When an employee takes FMLA leave for his or her own serious health condition, an employer may request a return-to-work fitness-for-duty certification confirming that the employee is able to resume work. The FMLA regulations state that if an employer has such a policy, it must be uniformly applied. This means that all similarly-situated employees, such as those in the same occupation or the same serious health condition, must submit a return-to-work fitness-for-duty certification before being permitted to return to work. Alternatively, an employer can require such a certification of all employees. If an employer does not uniformly apply the return-to-work fitness-for-duty requirement, liability could result.
In Casagrande v. OhioHealth Corp., an employee claimed that his rights under the FMLA were violated because he was not reinstated for over two months after notifying his employer that he was ready to return to work. The lower court found that the employer was entitled to delay the employee’s reinstatement until the employee provided his return-to-work fitness-for-duty certification. The employee appealed, and the appellate court reversed the decision, because the lower court did not explore whether the employer’s return-to-work fitness-for-duty certification policy was applied uniformly. This fact needed to be more fully established, because even though the employee delayed in submitting his certification, he may not have been at fault for the delay if the employer had only required the certification from him and not from other similarly-situated employees. If the employer had not implemented the policy uniformly, then the request would be improper.

Provided information ::
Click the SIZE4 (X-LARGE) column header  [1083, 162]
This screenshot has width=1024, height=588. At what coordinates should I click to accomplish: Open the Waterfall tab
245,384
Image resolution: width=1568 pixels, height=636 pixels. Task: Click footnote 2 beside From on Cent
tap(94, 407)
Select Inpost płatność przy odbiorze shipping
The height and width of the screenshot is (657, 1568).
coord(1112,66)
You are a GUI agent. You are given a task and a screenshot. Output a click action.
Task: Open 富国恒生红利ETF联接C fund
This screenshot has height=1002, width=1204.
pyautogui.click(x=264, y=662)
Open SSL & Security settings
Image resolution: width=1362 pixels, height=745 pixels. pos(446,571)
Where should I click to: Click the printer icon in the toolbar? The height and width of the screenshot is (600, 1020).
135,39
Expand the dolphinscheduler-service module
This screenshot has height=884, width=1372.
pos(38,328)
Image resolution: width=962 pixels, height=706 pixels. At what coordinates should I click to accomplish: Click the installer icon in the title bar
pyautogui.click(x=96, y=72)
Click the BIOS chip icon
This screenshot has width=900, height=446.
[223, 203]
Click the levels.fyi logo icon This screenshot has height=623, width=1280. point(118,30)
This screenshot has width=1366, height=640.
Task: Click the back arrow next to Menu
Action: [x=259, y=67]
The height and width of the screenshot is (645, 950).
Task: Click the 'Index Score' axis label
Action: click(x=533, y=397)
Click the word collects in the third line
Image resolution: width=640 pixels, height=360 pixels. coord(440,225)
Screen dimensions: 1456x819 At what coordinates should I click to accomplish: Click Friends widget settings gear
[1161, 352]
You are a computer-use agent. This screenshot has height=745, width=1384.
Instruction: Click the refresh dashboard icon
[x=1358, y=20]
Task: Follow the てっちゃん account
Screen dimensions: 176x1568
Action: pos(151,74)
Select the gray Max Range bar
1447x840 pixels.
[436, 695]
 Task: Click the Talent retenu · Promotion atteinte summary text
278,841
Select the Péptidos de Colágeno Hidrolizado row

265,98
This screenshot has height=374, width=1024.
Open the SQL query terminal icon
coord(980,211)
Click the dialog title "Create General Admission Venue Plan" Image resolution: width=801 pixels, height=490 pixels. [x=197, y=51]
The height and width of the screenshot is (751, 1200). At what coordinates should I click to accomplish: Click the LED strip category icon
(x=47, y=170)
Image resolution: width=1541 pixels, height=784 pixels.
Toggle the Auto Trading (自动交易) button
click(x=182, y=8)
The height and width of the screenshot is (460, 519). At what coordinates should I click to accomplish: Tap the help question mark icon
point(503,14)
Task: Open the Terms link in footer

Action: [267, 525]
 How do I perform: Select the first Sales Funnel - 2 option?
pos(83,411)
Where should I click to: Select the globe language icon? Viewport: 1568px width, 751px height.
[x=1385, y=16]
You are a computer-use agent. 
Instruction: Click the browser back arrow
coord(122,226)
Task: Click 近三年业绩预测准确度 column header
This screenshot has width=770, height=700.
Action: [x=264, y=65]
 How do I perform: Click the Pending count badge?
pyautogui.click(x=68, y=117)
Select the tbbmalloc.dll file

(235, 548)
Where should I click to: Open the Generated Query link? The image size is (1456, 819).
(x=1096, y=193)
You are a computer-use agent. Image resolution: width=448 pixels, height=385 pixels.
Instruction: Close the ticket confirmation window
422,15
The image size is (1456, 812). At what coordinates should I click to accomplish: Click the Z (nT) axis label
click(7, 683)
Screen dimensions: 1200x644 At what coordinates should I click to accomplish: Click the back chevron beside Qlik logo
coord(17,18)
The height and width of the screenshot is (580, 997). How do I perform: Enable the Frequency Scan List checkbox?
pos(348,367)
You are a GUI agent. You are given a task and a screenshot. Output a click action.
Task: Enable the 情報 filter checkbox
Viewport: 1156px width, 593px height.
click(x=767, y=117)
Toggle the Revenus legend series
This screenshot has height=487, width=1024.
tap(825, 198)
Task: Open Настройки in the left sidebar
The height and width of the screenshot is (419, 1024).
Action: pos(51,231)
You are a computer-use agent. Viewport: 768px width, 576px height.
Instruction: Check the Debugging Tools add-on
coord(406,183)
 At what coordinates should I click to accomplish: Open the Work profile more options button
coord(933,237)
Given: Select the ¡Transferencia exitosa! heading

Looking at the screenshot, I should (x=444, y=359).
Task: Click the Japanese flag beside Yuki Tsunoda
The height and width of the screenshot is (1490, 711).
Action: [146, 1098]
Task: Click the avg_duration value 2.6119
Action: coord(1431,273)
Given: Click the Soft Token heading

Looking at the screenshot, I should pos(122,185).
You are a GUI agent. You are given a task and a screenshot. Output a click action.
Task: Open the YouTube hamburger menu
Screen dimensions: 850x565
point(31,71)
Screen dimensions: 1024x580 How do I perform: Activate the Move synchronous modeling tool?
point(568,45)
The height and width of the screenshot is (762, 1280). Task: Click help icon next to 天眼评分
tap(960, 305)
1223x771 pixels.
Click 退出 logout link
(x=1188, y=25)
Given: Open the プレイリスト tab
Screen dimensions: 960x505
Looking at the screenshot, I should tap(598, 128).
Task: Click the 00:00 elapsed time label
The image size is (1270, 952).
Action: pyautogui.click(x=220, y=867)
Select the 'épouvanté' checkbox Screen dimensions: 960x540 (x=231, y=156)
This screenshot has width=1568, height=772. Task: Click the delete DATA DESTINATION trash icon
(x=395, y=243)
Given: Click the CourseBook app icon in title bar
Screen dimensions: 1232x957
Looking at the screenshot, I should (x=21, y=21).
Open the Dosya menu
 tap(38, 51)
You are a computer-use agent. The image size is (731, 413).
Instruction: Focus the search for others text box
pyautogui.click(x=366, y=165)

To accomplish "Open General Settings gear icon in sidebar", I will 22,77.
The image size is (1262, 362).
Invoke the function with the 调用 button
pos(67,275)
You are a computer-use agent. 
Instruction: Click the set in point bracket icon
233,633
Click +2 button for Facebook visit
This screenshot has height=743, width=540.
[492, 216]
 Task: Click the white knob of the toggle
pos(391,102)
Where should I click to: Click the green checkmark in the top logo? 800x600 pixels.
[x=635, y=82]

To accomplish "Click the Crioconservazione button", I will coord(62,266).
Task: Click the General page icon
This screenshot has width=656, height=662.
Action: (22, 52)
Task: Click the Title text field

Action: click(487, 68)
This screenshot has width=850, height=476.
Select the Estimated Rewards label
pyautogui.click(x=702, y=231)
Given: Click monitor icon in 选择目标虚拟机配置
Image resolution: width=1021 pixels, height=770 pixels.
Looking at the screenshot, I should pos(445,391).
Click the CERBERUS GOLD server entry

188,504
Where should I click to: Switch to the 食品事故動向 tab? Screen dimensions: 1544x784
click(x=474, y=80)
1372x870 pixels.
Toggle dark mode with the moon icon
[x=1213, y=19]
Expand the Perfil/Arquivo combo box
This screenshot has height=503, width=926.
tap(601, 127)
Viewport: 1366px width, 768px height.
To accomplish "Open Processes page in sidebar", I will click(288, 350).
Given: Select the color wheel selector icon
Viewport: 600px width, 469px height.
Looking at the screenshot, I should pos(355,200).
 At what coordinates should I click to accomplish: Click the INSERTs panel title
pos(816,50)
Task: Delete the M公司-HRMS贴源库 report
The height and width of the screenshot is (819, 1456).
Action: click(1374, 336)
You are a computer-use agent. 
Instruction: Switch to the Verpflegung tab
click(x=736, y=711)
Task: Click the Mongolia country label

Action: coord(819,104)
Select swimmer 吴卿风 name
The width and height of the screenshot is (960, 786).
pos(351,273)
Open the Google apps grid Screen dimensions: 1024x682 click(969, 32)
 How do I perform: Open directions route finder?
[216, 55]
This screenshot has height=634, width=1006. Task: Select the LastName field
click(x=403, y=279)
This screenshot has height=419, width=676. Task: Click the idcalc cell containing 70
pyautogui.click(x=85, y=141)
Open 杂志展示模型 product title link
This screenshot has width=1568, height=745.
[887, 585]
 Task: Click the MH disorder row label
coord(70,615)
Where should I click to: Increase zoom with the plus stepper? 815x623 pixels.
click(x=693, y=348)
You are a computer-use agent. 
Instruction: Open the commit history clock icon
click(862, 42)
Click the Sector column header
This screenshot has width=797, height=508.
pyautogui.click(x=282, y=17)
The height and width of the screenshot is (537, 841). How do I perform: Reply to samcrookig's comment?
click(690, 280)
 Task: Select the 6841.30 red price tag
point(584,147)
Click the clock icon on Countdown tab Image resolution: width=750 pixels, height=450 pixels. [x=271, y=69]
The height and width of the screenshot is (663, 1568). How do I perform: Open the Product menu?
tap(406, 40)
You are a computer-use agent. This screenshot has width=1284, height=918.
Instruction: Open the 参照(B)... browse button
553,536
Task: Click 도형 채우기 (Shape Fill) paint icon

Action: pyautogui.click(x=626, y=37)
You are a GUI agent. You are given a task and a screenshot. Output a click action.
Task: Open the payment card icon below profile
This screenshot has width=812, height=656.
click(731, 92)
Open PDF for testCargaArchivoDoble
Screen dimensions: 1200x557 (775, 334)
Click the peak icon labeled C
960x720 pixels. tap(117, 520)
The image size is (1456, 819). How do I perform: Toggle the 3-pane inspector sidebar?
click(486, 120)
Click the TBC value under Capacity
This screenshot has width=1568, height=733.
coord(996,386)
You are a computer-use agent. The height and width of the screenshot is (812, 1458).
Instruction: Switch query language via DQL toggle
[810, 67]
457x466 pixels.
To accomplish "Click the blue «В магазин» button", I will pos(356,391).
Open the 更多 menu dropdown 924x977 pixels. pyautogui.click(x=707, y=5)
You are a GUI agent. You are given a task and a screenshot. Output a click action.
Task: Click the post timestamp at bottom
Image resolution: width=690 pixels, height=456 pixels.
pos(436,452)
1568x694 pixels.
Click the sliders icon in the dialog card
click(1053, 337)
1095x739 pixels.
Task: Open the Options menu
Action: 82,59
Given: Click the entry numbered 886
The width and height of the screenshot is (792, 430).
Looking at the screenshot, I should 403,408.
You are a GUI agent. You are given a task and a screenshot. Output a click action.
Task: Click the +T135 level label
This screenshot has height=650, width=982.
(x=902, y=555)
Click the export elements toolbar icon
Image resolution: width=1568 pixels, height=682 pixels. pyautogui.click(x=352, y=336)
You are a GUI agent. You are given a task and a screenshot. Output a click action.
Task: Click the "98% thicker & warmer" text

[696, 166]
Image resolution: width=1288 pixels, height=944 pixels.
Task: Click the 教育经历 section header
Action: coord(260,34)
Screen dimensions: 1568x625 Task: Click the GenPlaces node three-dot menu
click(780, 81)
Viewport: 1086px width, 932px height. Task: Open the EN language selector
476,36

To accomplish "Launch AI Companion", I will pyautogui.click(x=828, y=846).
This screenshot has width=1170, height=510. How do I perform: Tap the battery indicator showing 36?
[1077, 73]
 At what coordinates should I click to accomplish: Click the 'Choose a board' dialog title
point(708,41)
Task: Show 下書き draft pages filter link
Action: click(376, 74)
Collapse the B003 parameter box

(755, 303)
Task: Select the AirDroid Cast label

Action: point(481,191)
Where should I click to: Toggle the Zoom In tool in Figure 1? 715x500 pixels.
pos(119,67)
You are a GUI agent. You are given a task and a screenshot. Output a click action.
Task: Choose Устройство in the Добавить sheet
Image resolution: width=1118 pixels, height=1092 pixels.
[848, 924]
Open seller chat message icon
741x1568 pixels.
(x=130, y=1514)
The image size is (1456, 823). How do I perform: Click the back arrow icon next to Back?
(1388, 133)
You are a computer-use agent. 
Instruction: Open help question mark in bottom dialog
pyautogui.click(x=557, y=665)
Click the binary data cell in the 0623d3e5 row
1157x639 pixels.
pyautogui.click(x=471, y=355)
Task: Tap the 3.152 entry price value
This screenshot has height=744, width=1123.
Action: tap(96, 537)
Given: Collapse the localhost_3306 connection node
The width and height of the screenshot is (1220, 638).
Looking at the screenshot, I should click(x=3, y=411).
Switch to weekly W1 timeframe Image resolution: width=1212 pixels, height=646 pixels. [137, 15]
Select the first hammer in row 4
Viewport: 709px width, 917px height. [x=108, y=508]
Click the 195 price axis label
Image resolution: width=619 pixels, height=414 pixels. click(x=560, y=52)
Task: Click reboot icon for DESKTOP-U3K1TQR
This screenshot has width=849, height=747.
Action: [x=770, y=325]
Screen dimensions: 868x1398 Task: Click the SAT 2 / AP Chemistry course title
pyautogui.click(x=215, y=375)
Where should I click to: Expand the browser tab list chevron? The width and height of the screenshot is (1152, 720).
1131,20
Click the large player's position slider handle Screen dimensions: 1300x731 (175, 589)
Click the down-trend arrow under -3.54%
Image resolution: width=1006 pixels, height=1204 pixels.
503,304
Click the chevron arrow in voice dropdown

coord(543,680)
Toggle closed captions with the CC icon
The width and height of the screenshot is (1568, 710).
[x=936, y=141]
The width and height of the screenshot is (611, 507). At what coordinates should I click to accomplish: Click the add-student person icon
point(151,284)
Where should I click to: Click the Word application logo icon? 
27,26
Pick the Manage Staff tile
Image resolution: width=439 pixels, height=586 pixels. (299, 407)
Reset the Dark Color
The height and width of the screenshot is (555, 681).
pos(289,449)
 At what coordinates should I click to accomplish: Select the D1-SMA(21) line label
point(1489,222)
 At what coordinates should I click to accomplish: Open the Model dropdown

Direction A :: In the passage on FMLA fitness-for-duty certification, why did the appellate court in Casagrande v. OhioHealth Corp. reverse the lower court's decision?
Direction B :: Carry the passage on FMLA fitness-for-duty certification forward from its last sentence.
The records play no part in what is asked here.

Expected answer A :: The lower court did not explore whether the employer's return-to-work fitness-for-duty certification policy was applied uniformly.

Expected answer B ::
In Jones v. Gulf Coast Health Care of Del., LLC, an employee wanted to return to work on light duty despite not providing a fitness-for-duty certification, and his employer denied the request. The employee claimed that his employer interfered with his rights under the FMLA by requiring him to present a fitness-for-duty certification in order to return to his job. The employee pointed to two co-workers who had been allowed to return to work as evidence that the employer had not applied its fitness-for-duty certification requirement in a consistent manner. The court found in favor of the employer, finding that the policy was, in fact, uniformly applied. The court ruled that because the co-workers held different positions than him, and also had different types of injuries than him, the employee could not point to them as comparators to show that the policy was not uniformly enforced. Additionally, the employer provided evidence that those co-workers did, in fact, provide fitness-for-duty certifications before returning to work.
Consistent application of an employer’s return-to-work fitness-for-duty certification policy is crucial. An employer should take special care to evaluate its FMLA return-to-work fitness-for-duty policy for uniformity, and consistently apply this return-to-work requirement. An important reminder – an employer must provide notice of the return-to-work fitness-for-duty certification requirement when the FMLA Designation Notice is issued.